La place Saint-Germain-des-Prés n'existe comme telle que depuis le décret du 28 juillet 1866 : c'est le baron Haussmann qui dégage cet espace devant la façade de l'une des plus vieilles églises de Paris, dégageant enfin un parvis que des siècles de bâtiments parasites avaient étouffé. Mais le sol sur lequel on foule les pavés est infiniment plus ancien. Les vestiges les plus anciens de l'église qui donne son nom à la place remonteraient au VIe siècle, à l'époque de saint Germain, évêque de Paris — faisant de ce lieu le dépositaire des plus anciens témoignages chrétiens de la capitale.
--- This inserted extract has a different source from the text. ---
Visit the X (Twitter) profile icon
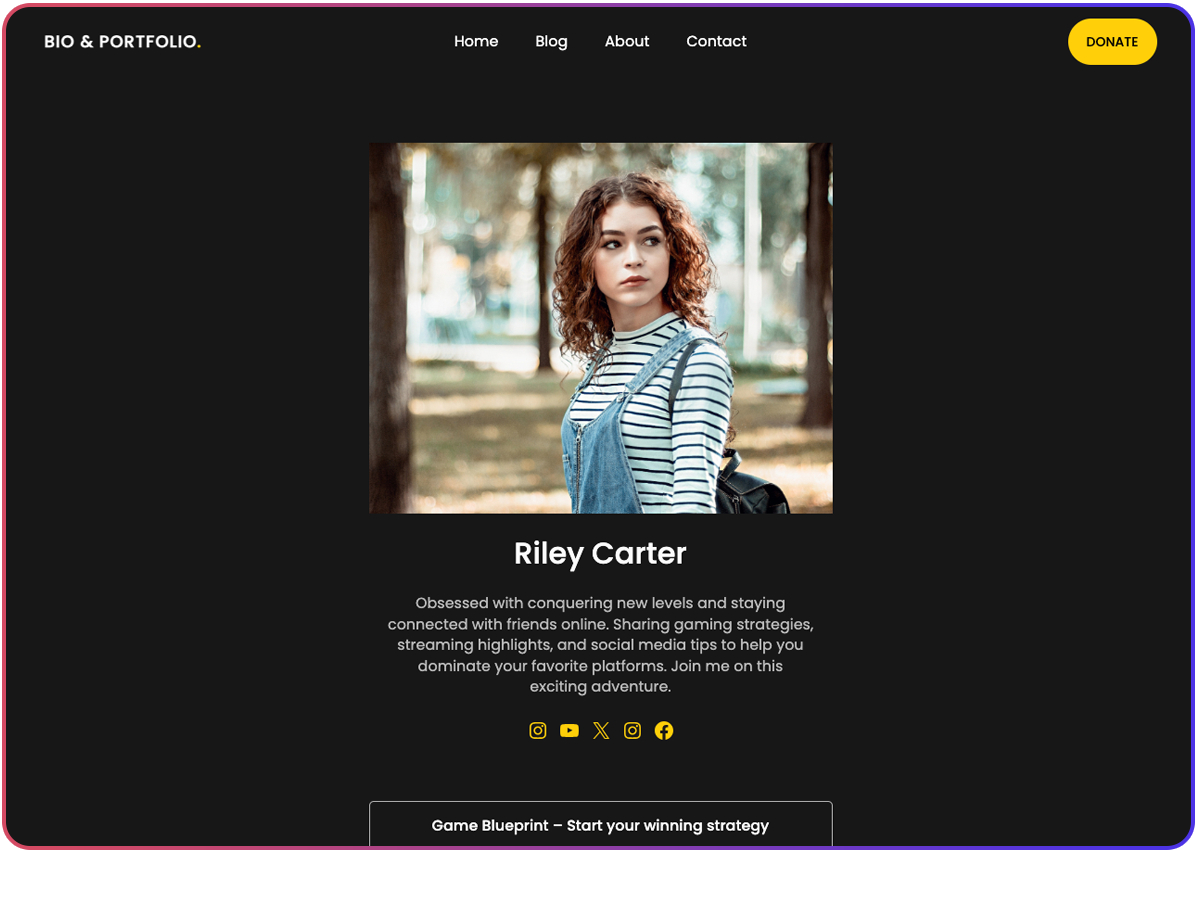Viewport: 1200px width, 900px height. [601, 731]
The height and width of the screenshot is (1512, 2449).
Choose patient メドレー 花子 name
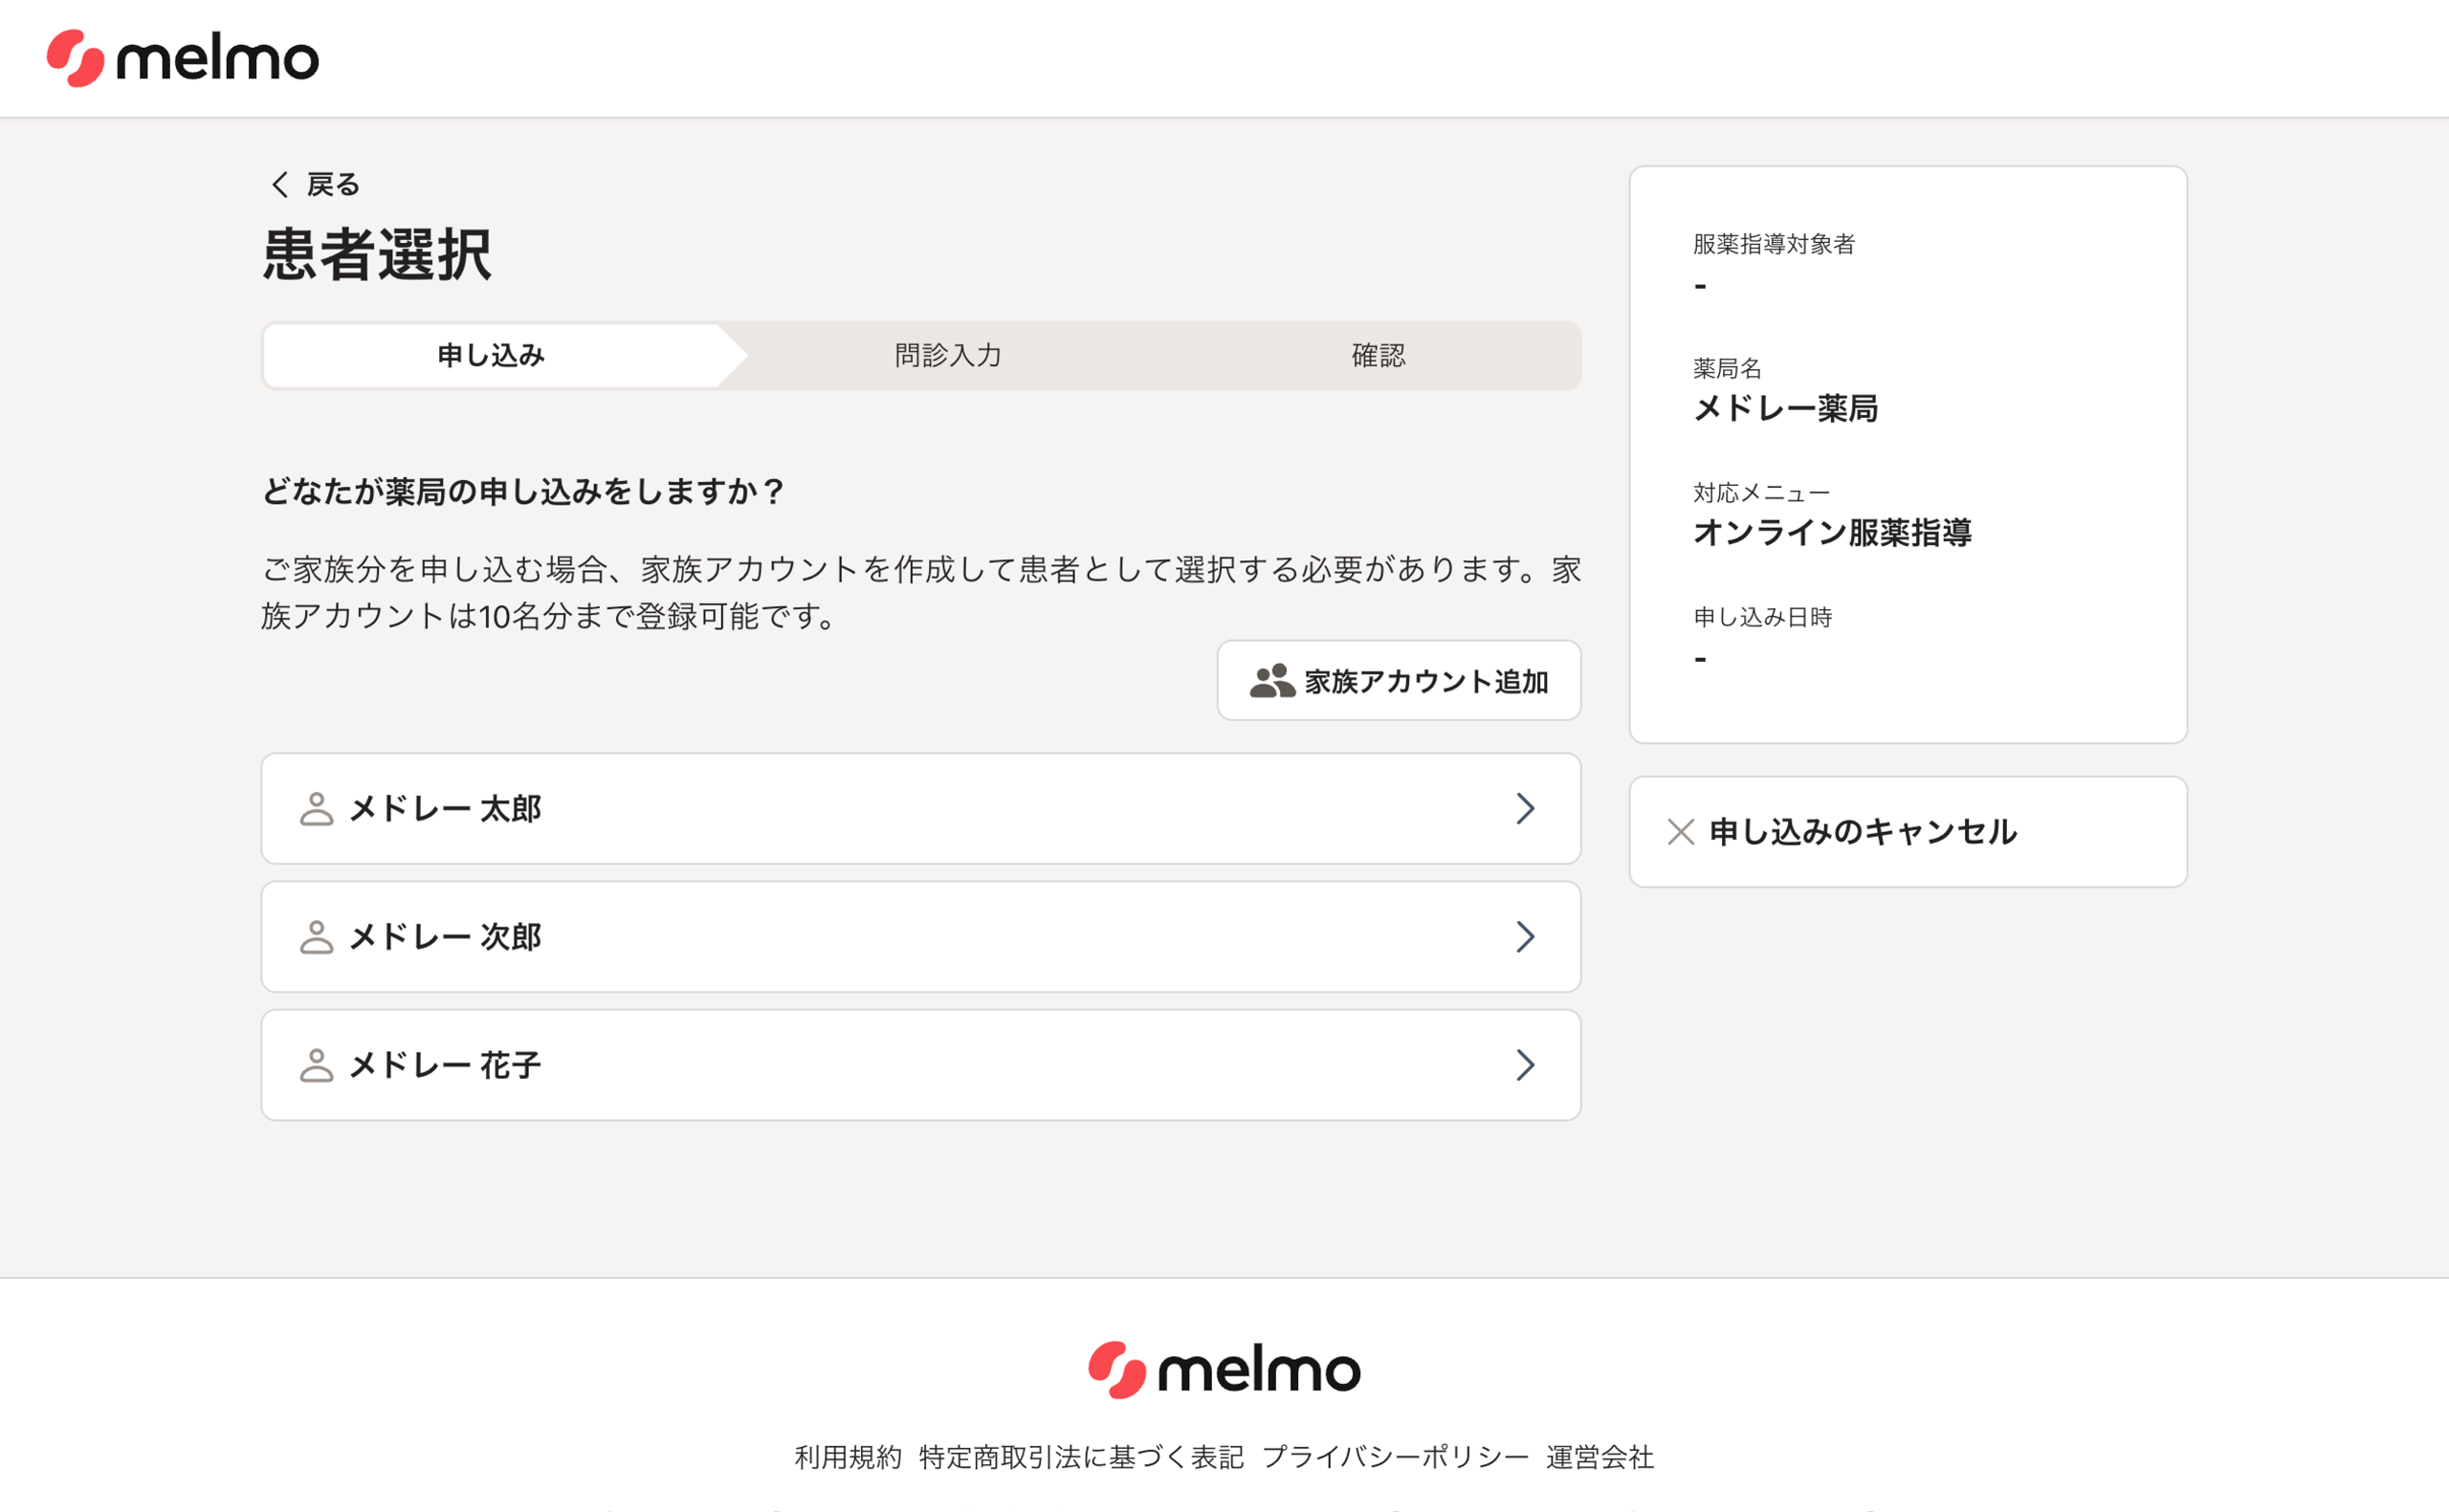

Dès 779, Charlemagne y installe l'un de ses premiers centres d'études, embryon de ce qui deviendra la culture savante parisienne. Au tout début du XVIe siècle, l'évêque Guillaume Briçonnet et le philosophe Jacques Lefèvre d'Étaples tentent depuis l'abbaye une réforme des mœurs monastiques qui préfigure les grandes secousses religieuses du siècle.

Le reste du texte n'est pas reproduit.